══ Data provided
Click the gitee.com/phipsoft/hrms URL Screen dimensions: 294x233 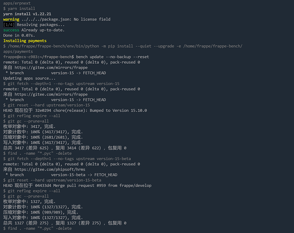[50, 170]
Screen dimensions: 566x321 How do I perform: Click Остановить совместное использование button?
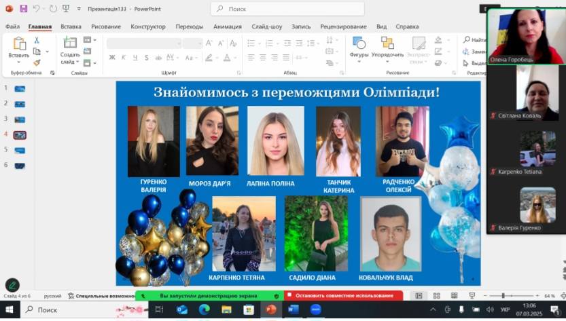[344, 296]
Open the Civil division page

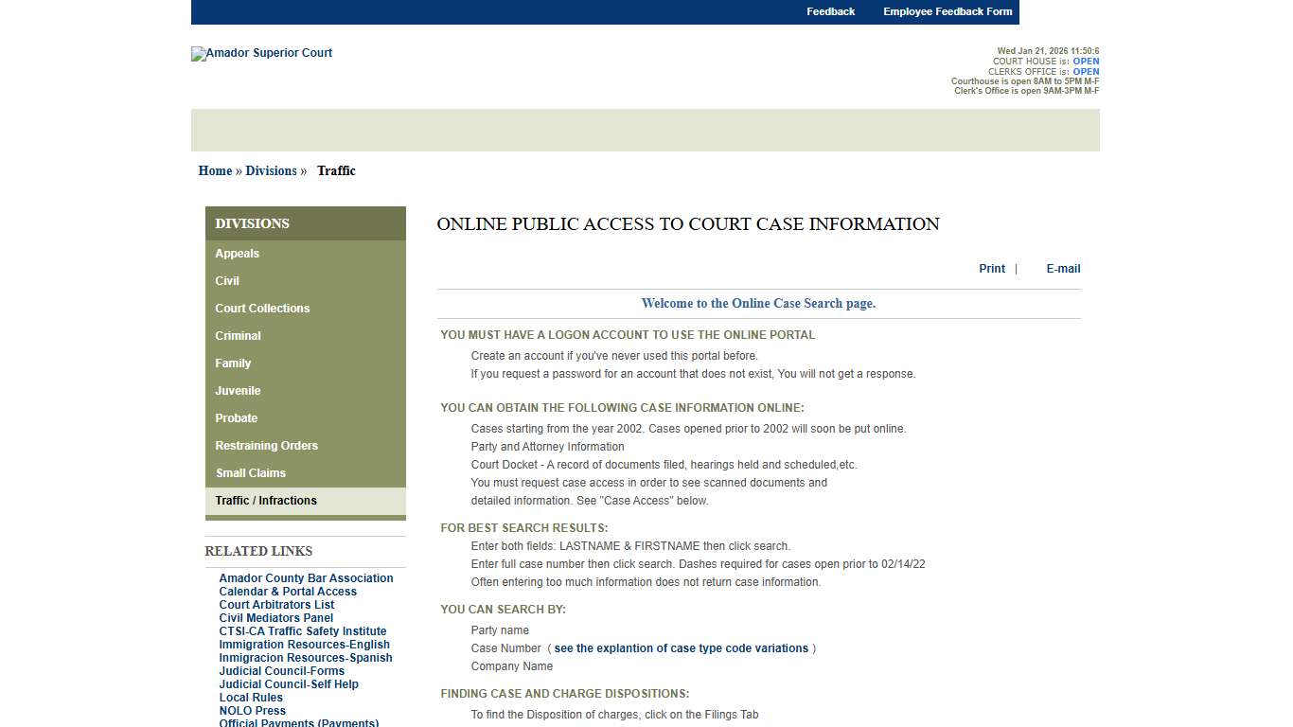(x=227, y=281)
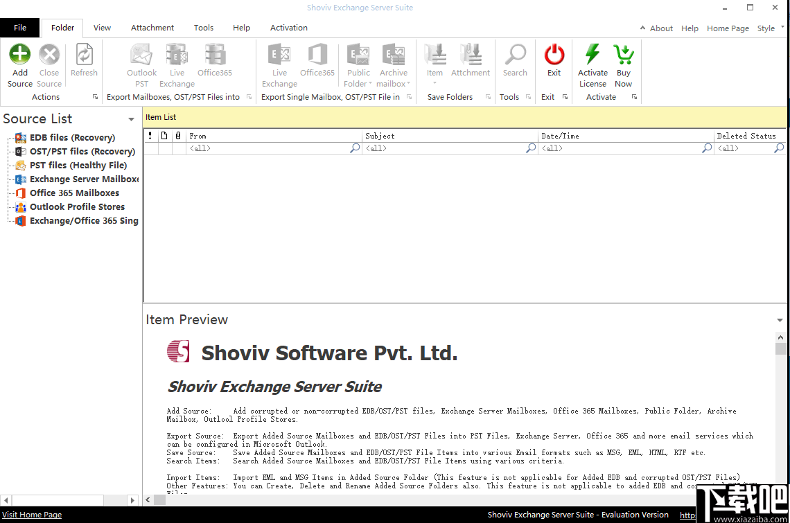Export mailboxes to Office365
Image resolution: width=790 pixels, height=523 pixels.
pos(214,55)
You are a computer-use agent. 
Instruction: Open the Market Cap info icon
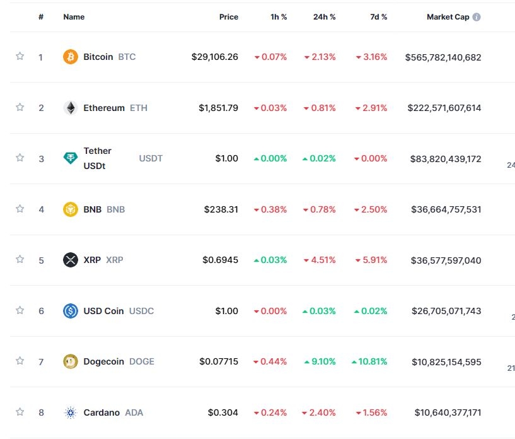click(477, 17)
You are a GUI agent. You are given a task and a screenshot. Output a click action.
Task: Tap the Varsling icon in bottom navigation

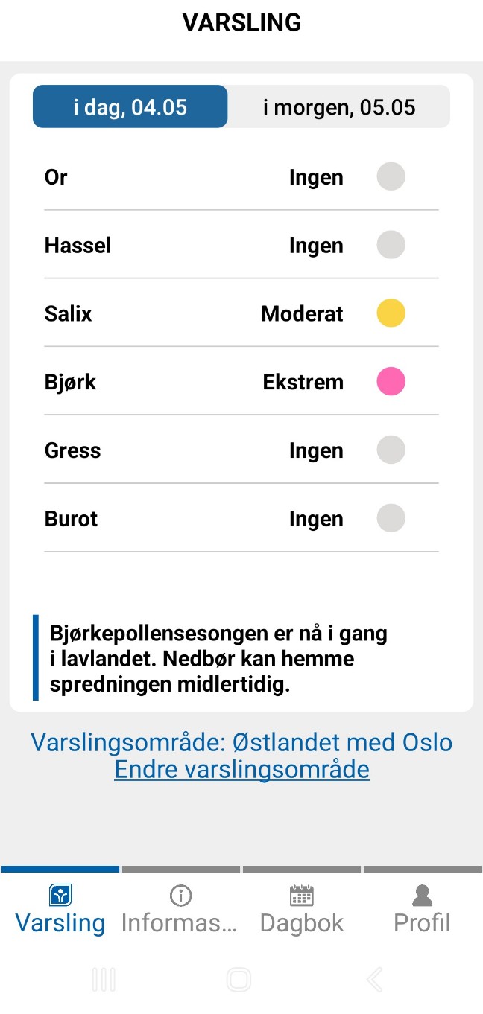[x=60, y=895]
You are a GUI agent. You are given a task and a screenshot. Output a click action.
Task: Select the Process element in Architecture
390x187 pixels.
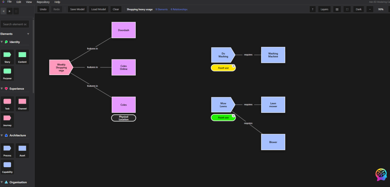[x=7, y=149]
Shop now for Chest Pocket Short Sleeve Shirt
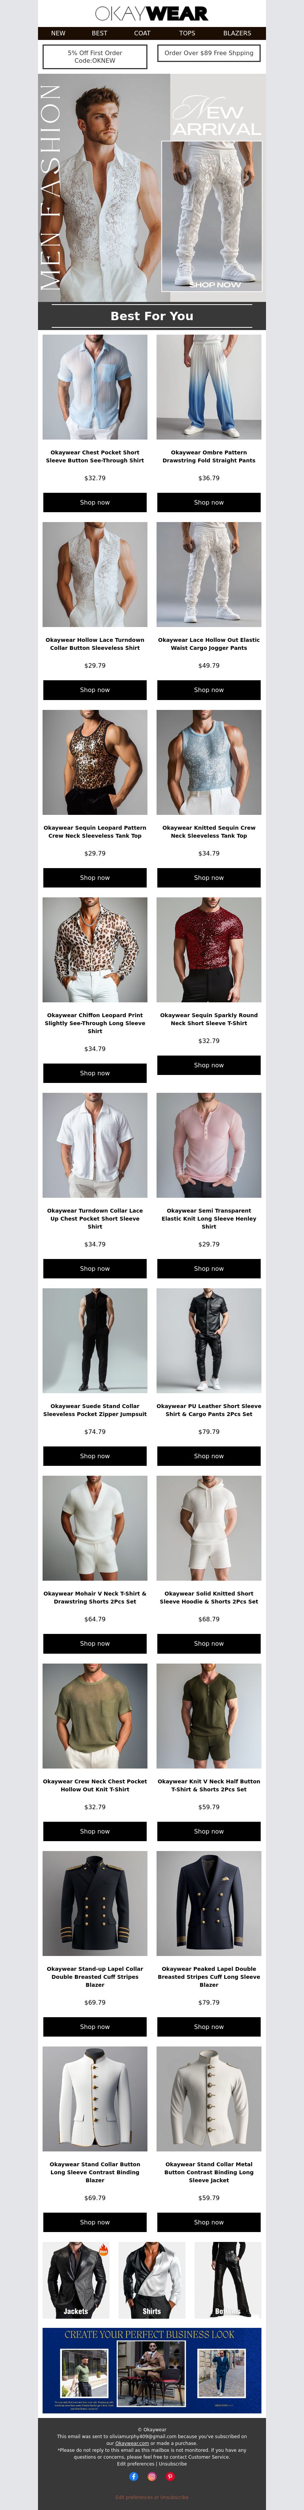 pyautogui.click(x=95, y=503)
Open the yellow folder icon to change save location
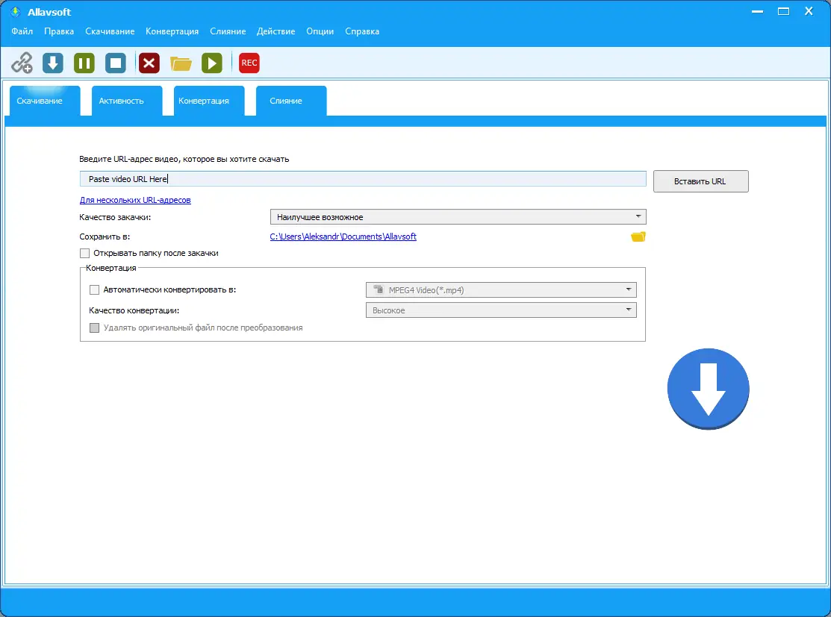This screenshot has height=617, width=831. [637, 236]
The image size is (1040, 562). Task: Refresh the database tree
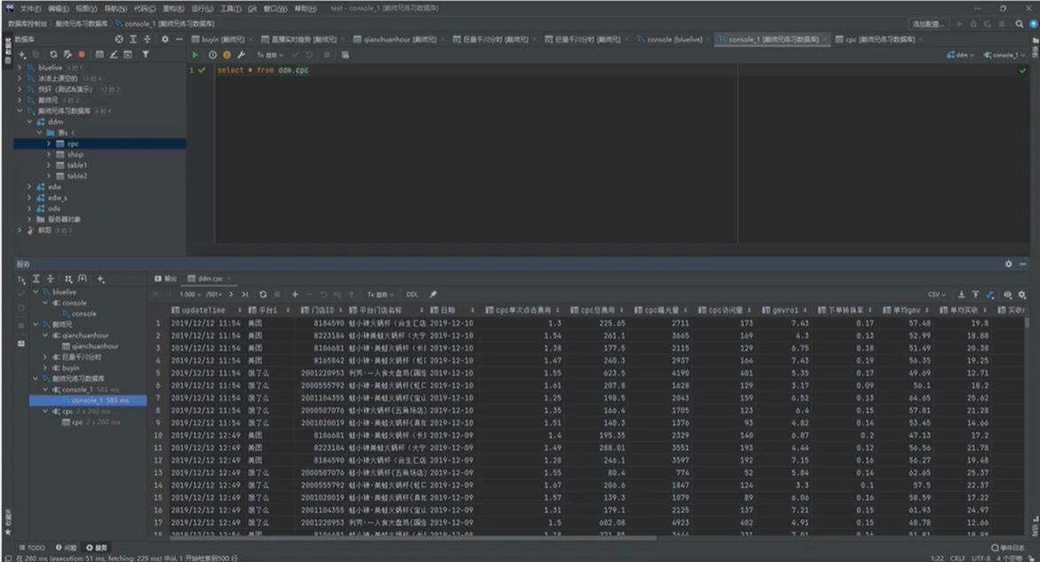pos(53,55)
════
══ Data provided
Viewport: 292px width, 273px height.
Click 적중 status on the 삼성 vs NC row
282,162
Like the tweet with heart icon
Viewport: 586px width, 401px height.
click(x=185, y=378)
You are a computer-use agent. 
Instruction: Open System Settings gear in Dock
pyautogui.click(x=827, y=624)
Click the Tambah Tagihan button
════
*Instruction*
Reproduce the records starting at the line containing "Like the tweet with heart icon" and ending after the line containing "Click the Tambah Tagihan button", adding 55 to every coordinate value in the answers.

*Final answer*
Like the tweet with heart icon
Viewport: 586px width, 401px height.
click(x=240, y=433)
You are a computer-use agent. 
Instruction: Open System Settings gear in Dock
pyautogui.click(x=882, y=679)
Click the Tambah Tagihan button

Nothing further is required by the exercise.